The move comes as ex-President Gotabaya Rajapaksa, who fled protests last month, was reportedly trying to enter Thailand from Singapore, where he was in temporary exile. He fled Sri Lanka last month after thousands of angry protesters stormed his official residence, blaming him for the country’s economic woes.
A spokesman for Thailand’s foreign ministry said Rajapaksa was allowed to enter the country but was not seeking political asylum. However, Thai Prime Minister Prayut Chan-ocha said Rajapaksa was seeking asylum in a third country, although he did not specify.
Rajapaksa was not available for comment.
In Sri Lanka’s capital, Colombo, Justice Minister Wijayadasa Rajapakshe has made some of the president’s powers, including the power to appoint members of the Independent Electoral Commission, police, civil servants, and bribery and corruption investigators, to parliamentarians and parliamentarians. I submitted a bill to transfer to the Constitutional Council. A respected non-politician. The council then recommends candidates for appointment for the president to choose from.
Under the amendment, the president can only appoint the chief justice, other senior judges, the attorney general, and the central bank governor on the council’s recommendations. The prime minister recommends appointments to the cabinet, and the president is not allowed to hold ministerial posts other than defense.
The bill must be debated and approved by two-thirds of Sri Lanka’s 225 parliamentarians to become law.
If passed, the amendments would restore the democratic reforms of 2015. After his 2019 election, Rajapaksa reversed these reforms and centralized power in himself.

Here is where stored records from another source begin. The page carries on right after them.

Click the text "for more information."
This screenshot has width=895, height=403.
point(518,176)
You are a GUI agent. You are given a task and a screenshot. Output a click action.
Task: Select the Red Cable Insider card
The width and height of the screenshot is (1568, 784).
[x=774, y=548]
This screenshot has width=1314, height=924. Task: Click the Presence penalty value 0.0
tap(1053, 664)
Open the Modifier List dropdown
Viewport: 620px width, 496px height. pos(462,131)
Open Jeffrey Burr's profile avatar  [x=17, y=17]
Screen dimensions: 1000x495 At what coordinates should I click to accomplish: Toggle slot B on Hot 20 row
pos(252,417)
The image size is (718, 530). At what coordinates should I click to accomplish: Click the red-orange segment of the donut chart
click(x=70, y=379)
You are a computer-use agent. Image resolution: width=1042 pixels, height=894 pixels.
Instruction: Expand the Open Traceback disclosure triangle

Rajapaksa’s successor, current President Ranil Wickremesinghe, has promised to limit the president’s powers and strengthen parliament in response to protesters’ demands.
In Bangkok, the Thai capital, foreign ministry spokeswoman Thani Sangrat said the Sri Lankan government had requested that Rajapaksa be allowed into the country. After fleeing Sri Lanka last month, Rajapaksa first flew on a Sri Lankan military plane to the neighboring Maldives and then to Singapore.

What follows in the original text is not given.